Verantwortungspazifistisches Handeln beginnt beim Einzelnen
Gewaltfreie Alternativen müssen nicht nur "von unten" entwickelt werden, sondern sie wirken letztendlich nur, wenn die/der Einzelne für sie einstehen. Deshalb ist eine umfassende Verweigerung, sich an Vorbereitung von Krieg und Dienst im Krieg zu beteiligen, eine der Grundvoraussetzungen für verantwortungsethischen Pazifismus.

Stärkung zivilgesellschaftlicher Aktivitäten statt Setzen auf Parteien
Verantwortungsethischer Pazifismus sucht das Engagement von Bürgerinnen und Bürgern für den Frieden. Eine starke, funktionierende Zivilgesellschaft, in der die friedensfördernden Kräfte stärker sind als die kriegsfördernden, ist die beste Garantie für Prävention oder Beendigung gewaltsamer Konflikte.

Hier haben wir in Deutschland, so scheint es mir, ein besonderes Defizit. Viele aus der Friedensbewegung tendieren dazu, eher ihre Hoffnungen von einer politischen Partei auf die andere zu verlagern als aus den Veränderungen, die die eine Partei mitgemacht hat, grundsätzliche Folgerungen über die Beschränktheit von politischen Parteien per se zu schließen.

Entwicklung gewaltfreier Alternativen
Bei der Diskussion um alternative Konfliktbearbeitung geht es natürlich nicht darum, quasi blind Alternativen zu all dem zu benennen, was die Nato und unsere Regierungen als Funktionen und Aufgaben des Militärs darstellen. Die Diskussion um Alternativen muss stets vor dem Hintergrund der weltpolitischen Situation geführt werden. Dabei muss man sich bewusst sein, aus welchen Motiven in Konflikte eingegriffen bzw. nicht eingegriffen wird und was die zitierten `außenpolitischen Interessen` sind.

Der meist pauschal vorgetragenen Auffassung, dass Gewaltfreiheit nur in niedrigen Eskalationsstufen eines Konfliktes Aussicht auf Erfolg habe, bevor offene Gewaltanwendung den Konflikt dominiert, widersprechen viele KonfliktforscherInnen, die sich mit Gewaltfreiheit befasst haben, und auch etliche historische Beispiele dieses Jahrhunderts (Prag 1968, Philippinen 1986, Kosovo 1989-1998). Das Konzept der Sozialen Verteidigung wurde fürdie größte annehmbare Gewaltanwendung, den Krieg, entwickelt und beruht auf Erfahrungsschätzen aus zahlreichen Konflikten, in denen von einer Seite keine Gewalt angewendet wurde. In vielen historischen Fällen von gewaltfreien Aufständen und zivilen Widerstands, von denen gerade das letzte, 20. Jahrhundert voll war, scheint es, als ob in vielen Fällen Gewaltfreiheit und nicht Gewalt das "letzte Mittel" gewesen ist. Sie war das Instrument der Konfliktaustragung, das auch dann zur Verfügung stand, wenn Gewalt nicht möglich schien, z.B. weil keine Waffen zur Verfügung standen, das Militär auf der anderen Seite stand oder ihm nicht zu trauen war (Kapp-Putsch, Prag 1968, Philippinen 1986) oder weil man wusste, dass Gewalt zur Vernichtung führen würde (was man im Kosovo bis 1997 wusste).

* * * * *

* _Arbeitsaufträge_:
(a) Gib aus dem Text über verantwortungsethischen Pazifismus alles von "Verantwortungspazifistisches Handeln beginnt" bis hinunter zu "Beendigung gewaltsamer Konflikte." wieder und setze dabei "Antimilitarismus" an die Stelle von "Pazifismus".
(b) Prüfe anhand des Textes über verantwortungsethischen Pazifismus, ob die folgenden Aussagen zutreffen. Antworte jeweils mit Ja oder Nein und zitiere die entscheidenden Worte des Textes.
(i) Eine starke, funktionierende Zivilgesellschaft gilt im Text als beste Garantie für die Prävention gewaltsamer Konflikte.
(ii) Der Text vertritt selbst die Auffassung, Gewaltfreiheit habe nur in niedrigen Eskalationsstufen eines Konfliktes Aussicht auf Erfolg.
(iii) Laut Text wusste man im Kosovo bis 1997, dass Gewalt zur Vernichtung führen würde.
(c) Schreibe den Text über verantwortungsethischen Pazifismus im Anschluss an seinen letzten Satz weiter.
Die Datensätze werden hier nicht gebraucht.

[Einträge aus einer Datenquelle]
* * * * *

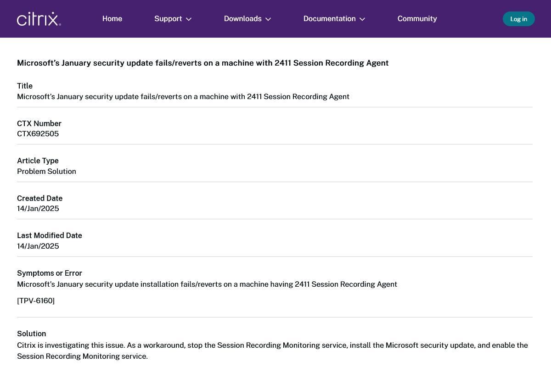Click the date under Last Modified Date
The width and height of the screenshot is (551, 367).
(38, 246)
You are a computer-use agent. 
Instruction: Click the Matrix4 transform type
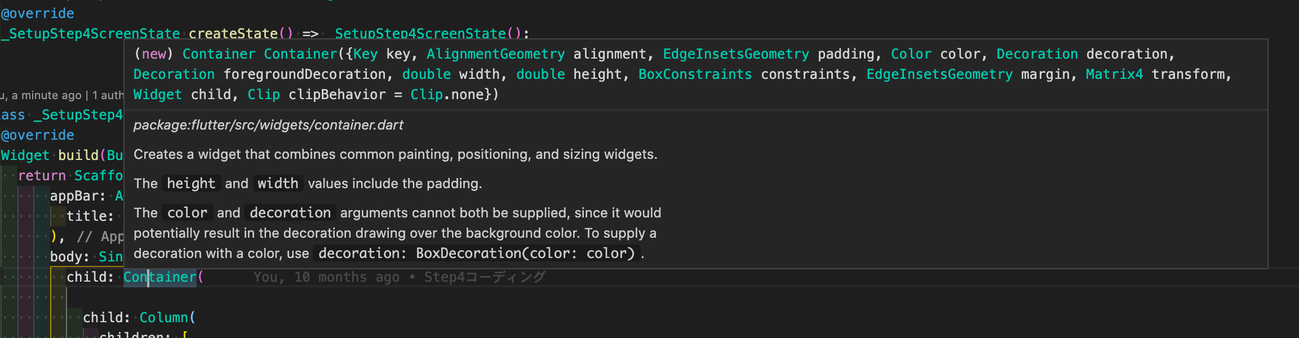point(1114,74)
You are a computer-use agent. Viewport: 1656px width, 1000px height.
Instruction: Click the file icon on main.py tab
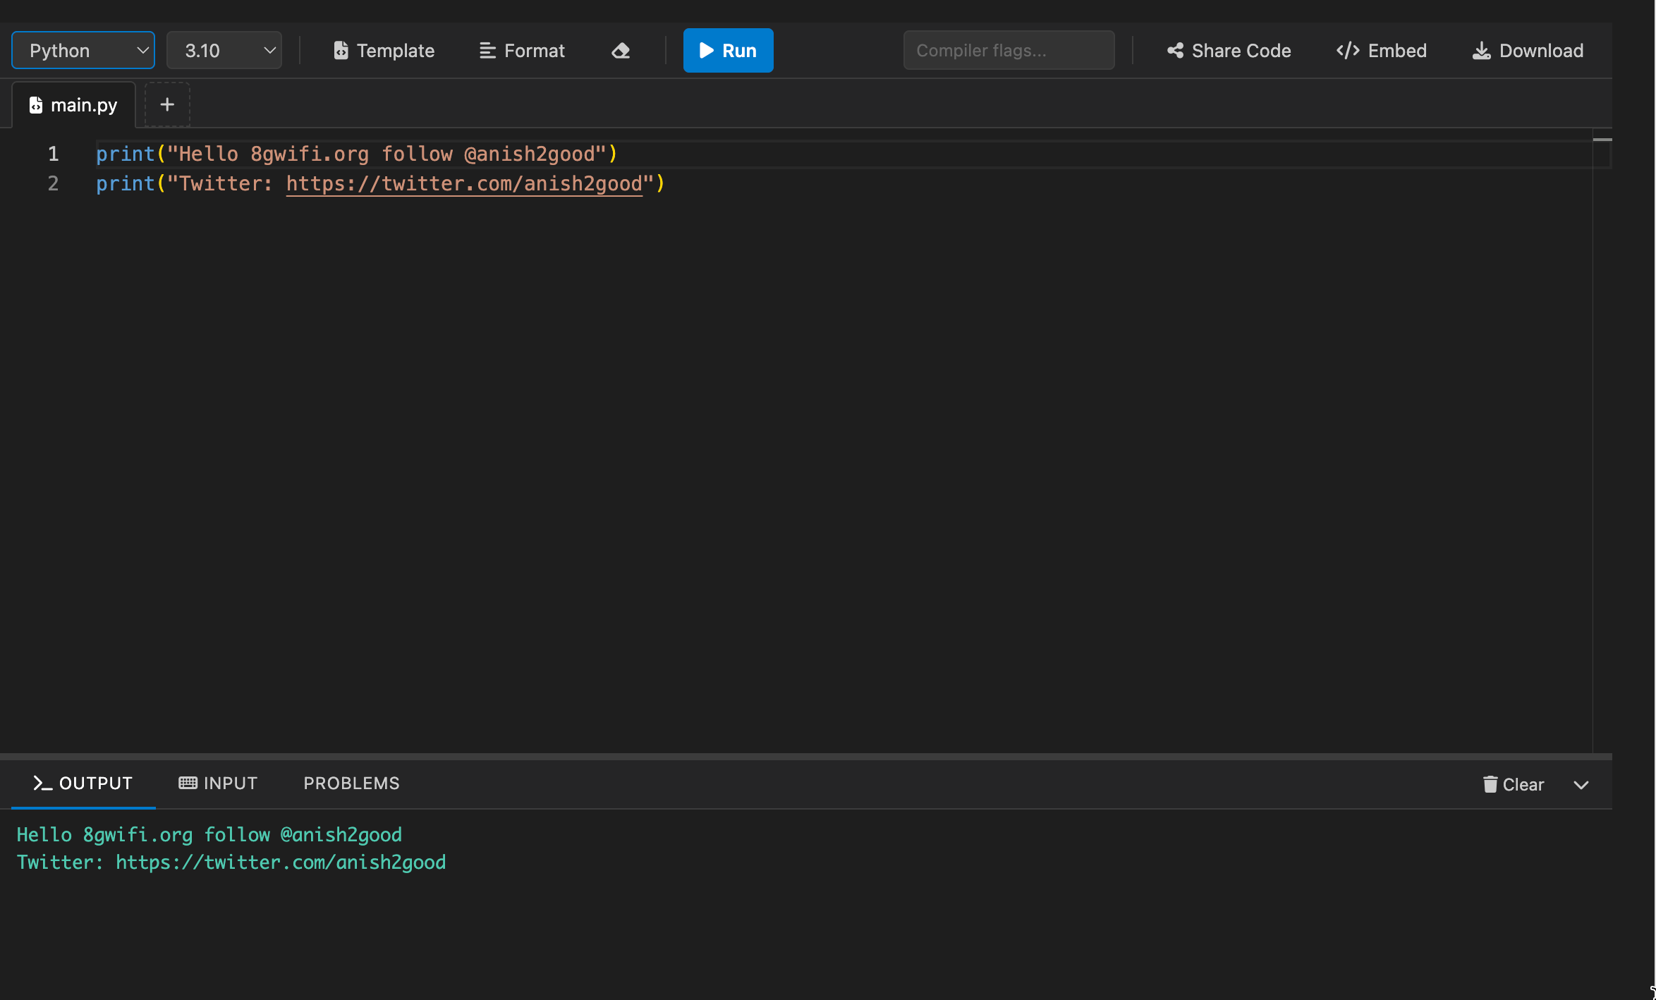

* * * * *

* _Lösungen zu Aufträgen_:
(a)
Verantwortungspazifistisches Handeln beginnt beim Einzelnen
Gewaltfreie Alternativen müssen nicht nur "von unten" entwickelt werden, sondern sie wirken letztendlich nur, wenn die/der Einzelne für sie einstehen. Deshalb ist eine umfassende Verweigerung, sich an Vorbereitung von Krieg und Dienst im Krieg zu beteiligen, eine der Grundvoraussetzungen für verantwortungsethischen Antimilitarismus.

Stärkung zivilgesellschaftlicher Aktivitäten statt Setzen auf Parteien
Verantwortungsethischer Antimilitarismus sucht das Engagement von Bürgerinnen und Bürgern für den Frieden. Eine starke, funktionierende Zivilgesellschaft, in der die friedensfördernden Kräfte stärker sind als die kriegsfördernden, ist die beste Garantie für Prävention oder Beendigung gewaltsamer Konflikte.

(b)
(i) Ja: "ist die beste Garantie für Prävention oder Beendigung gewaltsamer Konflikte"
(ii) Nein: "widersprechen viele KonfliktforscherInnen, die sich mit Gewaltfreiheit befasst haben"
(iii) Ja: "weil man wusste, dass Gewalt zur Vernichtung führen würde (was man im Kosovo bis 1997 wusste)"

(c)
Natürlich kann auch gewaltfreie Konfliktaustragung misslingen oder zu viel Zeit beanspruchen, bevor sie "greift". Die Anti-Vietnambewegung benötigte etliche Jahre, bevor sie die USA zum Rückzug aus Südostasien zwingen konnte, während Gewalt u.U. sehr schnell bis zu Massenmord und Genozid eskalieren kann. (Man denke an Ruanda.)

Aber in solchen Fällen versagten auch militärische Gegenmaßnahmen in der Vergangenheit und Gegenwart. Die Alliierten im Zweiten Weltkrieg unternahmen nichts gegen die deutschen Konzentrationslager, obwohl sie wussten, was vorging. In Ruanda zogen die zahlenmäßig kleinen UN-Truppen zunächst ab, im Kosovo wurden hilflos Einrichtungen und Truppen der angreifenden Armee bombardiert, während Paramilitärs ungehindert die Bevölkerung vertrieben.

Es gilt, gewaltfreie Intervention in Konflikte jeder Eskalationsstufe zur Alternative zu militärischen Interventionen weiterzuentwickeln. Wenn dies gelingt, dann könnten ihre durch dieselben Staaten, die in der Nato weltweite Kriege denkbar und führbar gemacht haben, die bekannten Widersprüche im System darstellen, die genutzt werden können, doch nocheiner `Kultur des Friedens und der Gewaltfreiheit` ein Stückchen näher zu kommen.

Der Artikel ist eine stark gekürzte Fassung eines Vortrages, den die Autorin am 17.3.2000 beim Münchner Friedensbündnis gehalten hat.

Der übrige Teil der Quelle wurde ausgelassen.